Severson also wanted to counter the popular depiction of the sport and surf culture as seen in the 1959 film Gidget. In his 2014 book John Severson Surf, he wrote "surfers hated those Hollywood surf films, and I could see that Surfer could create a truer image of the sport." Severson's photography, art and humor set the tone for the future of Surfer, which quickly grew to reflect the sport and the culture, as well as become a voice for surfers and environmental activism.
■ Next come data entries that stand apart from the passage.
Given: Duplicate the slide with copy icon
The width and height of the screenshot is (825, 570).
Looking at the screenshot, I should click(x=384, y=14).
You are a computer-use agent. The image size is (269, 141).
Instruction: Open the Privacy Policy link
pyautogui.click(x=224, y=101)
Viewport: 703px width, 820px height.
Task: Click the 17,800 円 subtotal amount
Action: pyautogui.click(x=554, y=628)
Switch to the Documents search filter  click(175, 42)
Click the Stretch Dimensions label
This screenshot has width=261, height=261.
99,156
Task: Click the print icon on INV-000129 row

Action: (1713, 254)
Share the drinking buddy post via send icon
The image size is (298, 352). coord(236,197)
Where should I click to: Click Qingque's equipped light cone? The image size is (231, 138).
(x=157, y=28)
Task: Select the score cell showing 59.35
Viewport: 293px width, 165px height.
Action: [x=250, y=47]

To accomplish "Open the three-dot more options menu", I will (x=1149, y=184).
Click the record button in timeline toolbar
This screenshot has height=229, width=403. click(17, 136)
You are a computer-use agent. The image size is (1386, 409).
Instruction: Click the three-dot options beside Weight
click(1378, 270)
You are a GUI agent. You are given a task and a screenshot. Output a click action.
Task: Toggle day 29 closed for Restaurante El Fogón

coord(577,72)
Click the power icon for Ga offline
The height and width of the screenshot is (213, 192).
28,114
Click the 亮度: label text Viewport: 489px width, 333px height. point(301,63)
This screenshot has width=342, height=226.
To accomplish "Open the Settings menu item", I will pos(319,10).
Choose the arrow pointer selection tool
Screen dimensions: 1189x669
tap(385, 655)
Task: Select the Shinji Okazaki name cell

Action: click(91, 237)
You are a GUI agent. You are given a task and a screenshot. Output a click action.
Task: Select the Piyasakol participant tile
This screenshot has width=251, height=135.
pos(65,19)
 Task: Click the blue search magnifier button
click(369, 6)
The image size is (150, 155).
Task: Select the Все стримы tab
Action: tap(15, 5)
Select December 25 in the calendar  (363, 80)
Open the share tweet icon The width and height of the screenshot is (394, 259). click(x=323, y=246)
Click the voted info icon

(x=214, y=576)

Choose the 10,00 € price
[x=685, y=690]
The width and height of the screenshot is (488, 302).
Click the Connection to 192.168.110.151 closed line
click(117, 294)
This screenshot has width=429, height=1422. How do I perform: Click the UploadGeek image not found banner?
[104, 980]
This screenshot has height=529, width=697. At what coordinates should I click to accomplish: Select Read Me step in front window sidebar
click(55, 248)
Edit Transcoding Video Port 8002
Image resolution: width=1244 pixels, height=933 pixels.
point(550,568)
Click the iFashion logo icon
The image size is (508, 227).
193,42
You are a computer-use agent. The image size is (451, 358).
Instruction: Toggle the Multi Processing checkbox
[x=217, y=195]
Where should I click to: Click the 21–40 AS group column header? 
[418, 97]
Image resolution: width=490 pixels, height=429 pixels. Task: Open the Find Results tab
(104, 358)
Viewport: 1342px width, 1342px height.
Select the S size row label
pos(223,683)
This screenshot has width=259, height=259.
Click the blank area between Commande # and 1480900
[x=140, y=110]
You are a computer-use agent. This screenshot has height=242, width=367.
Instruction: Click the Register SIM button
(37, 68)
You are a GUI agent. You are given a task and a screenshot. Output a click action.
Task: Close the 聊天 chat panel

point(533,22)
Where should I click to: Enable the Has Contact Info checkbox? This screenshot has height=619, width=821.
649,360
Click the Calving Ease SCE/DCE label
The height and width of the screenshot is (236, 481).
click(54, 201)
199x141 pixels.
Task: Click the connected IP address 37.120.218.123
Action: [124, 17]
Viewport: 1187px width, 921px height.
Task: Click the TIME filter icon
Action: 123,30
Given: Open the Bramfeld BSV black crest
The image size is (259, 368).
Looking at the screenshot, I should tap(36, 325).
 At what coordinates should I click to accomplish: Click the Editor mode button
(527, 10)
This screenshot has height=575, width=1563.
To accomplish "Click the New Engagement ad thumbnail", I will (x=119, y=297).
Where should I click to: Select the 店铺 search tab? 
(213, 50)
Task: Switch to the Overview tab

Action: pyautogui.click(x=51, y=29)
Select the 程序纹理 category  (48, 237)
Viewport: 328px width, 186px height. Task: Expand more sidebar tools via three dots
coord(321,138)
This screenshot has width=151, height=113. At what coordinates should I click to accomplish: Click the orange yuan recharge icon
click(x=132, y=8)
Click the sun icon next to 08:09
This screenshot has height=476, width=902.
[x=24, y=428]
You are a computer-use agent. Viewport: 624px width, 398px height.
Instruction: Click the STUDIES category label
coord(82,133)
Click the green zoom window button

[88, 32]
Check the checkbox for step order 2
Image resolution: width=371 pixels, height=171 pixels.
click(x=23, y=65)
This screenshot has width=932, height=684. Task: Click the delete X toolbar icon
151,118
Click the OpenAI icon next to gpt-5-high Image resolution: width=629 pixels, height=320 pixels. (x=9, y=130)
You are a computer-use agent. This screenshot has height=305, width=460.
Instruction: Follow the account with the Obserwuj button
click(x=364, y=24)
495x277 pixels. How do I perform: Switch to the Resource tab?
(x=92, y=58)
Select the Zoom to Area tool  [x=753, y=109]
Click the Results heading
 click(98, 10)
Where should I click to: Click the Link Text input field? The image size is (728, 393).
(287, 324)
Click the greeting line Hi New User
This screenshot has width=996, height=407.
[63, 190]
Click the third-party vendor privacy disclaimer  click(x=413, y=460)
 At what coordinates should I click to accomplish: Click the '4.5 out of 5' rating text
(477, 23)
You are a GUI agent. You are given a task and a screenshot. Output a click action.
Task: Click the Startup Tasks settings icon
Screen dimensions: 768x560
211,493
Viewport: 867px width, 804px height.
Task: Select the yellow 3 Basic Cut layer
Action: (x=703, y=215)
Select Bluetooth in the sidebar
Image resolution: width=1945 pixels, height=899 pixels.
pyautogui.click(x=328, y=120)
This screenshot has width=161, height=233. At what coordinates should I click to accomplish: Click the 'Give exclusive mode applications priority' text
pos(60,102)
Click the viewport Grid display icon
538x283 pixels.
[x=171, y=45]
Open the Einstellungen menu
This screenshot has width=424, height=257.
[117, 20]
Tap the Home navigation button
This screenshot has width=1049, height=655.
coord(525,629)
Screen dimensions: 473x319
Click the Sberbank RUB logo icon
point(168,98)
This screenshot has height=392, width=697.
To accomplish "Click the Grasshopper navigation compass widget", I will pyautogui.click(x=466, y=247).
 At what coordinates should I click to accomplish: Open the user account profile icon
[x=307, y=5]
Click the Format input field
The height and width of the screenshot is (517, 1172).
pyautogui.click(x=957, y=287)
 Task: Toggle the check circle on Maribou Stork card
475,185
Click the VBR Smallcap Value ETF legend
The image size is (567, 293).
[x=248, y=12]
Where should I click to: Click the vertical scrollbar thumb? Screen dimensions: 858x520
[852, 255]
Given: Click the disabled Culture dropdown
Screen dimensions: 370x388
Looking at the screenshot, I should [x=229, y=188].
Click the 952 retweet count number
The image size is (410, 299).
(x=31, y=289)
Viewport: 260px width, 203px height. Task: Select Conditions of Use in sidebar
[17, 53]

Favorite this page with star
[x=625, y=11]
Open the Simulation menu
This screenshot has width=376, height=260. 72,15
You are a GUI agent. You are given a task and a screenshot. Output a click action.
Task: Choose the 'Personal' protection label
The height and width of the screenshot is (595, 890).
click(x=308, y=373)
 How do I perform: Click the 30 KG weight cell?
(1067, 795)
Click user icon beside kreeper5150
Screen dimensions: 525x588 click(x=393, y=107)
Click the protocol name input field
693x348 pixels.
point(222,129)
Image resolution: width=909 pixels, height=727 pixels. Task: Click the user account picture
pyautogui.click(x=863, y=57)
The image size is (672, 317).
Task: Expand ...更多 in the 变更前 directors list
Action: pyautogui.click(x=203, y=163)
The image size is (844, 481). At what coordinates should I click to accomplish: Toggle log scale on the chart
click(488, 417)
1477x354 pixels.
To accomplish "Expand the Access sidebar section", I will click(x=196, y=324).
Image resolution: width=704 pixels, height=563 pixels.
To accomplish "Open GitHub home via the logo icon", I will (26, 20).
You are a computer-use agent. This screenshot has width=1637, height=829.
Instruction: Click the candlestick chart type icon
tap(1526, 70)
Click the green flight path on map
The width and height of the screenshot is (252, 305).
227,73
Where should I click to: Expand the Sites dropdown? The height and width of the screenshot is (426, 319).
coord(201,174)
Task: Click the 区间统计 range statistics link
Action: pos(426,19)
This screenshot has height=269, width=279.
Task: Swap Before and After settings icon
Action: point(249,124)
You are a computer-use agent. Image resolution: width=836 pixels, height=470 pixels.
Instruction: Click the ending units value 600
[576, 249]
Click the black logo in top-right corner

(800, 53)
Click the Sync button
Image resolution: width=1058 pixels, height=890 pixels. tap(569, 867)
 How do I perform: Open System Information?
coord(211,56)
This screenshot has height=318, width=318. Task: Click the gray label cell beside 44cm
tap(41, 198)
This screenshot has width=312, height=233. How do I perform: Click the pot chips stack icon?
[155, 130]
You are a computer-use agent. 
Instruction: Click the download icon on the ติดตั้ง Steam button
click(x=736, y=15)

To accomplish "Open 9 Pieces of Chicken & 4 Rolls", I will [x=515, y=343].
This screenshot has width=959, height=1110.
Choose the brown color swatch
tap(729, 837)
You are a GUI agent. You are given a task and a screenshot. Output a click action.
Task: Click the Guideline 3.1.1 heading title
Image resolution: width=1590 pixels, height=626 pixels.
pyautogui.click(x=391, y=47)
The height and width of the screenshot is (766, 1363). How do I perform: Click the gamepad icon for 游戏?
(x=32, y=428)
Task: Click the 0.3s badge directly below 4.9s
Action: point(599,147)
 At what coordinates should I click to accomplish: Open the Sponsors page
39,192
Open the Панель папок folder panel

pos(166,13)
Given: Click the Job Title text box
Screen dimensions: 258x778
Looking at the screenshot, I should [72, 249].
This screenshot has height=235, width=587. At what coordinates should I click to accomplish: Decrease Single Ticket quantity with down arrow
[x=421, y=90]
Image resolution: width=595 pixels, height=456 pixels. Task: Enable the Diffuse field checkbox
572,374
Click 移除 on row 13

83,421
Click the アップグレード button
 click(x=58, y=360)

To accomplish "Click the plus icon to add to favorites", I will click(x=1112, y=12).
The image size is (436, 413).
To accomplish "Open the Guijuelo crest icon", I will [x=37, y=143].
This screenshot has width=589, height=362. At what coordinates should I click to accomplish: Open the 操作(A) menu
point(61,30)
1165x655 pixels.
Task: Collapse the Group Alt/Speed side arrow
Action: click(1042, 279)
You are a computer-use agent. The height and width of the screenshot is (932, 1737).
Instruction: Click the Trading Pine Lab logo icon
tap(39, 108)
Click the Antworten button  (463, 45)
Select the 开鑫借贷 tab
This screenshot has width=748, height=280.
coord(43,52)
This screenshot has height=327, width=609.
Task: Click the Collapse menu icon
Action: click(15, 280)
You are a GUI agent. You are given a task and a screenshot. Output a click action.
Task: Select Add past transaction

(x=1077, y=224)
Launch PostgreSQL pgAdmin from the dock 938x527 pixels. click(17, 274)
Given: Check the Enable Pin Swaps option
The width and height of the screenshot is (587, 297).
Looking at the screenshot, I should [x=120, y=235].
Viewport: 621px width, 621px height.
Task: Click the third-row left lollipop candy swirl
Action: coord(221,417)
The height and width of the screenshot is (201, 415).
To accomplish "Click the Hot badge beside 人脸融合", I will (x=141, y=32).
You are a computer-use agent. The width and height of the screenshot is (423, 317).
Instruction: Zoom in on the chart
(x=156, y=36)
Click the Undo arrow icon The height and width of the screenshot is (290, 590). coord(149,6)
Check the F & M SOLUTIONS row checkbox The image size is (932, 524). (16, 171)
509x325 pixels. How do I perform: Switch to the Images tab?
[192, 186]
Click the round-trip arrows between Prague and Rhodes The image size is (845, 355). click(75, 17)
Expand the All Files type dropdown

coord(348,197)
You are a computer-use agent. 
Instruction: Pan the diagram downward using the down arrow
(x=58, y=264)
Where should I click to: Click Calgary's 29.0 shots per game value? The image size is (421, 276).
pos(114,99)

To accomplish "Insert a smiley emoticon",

Surfer Magazine became the de facto 'Bible' of the sport, and for decades was the number one source of inspiration and surf culture news in the world, The magazine was revered not just in the US, but in Europe, Australia, Africa, Asia, and all of Latin America & the Pacific. Severson established a tradition of including fiction, and from the very beginning, Surfer Magazine published short stories as a regular feature.

Severson sold Surfer, the date reported variously as "in 1970;" alternately "in 1971" directly to Steve Pezman; and also alternately "in the late 1960s" to For Better Living, an Auburn, California-based company founded by F.G. 'Bud' Fabian. Bud Fabian had retired from For Better Living in 1996, a company whose primary business was precast concrete. At the time, the magazine was produced by Surfer Publications, a subsidiary of For Better Living and at least the late 1990s, was based in San Juan Capistrano.

Drew Kampion was editor of the magazine from 1968 to 1972. Noted writer and surf historian Matt Warshaw, became a writer for Surfer, beginning in 1984, becoming the publication's editor in 1990. At Surfer, Warshaw mentored numerous journalists, giving them a place on the editorial staff and connecting independent authors with editors and surfing personalities.

In 2019, when asked about 2019 purchase of Surfer by American Media (AMI), widely known for its National Enquirer publication, Warshaw said, "Surfer, best-case scenario, is in for a very rough year or two, then American Media puts it up for sale and it gets bought as a vanity project, the way Jeff Bezos bought the Washington Post. Surfer will at that point be reborn in whatever form the rich benefactor dictates."

Editor Todd Prodanovich and the other four full-time staffers were furloughed October 2, 2020 and publication was halted. In 2022, The Arena Group acquired the Surfer digital brand.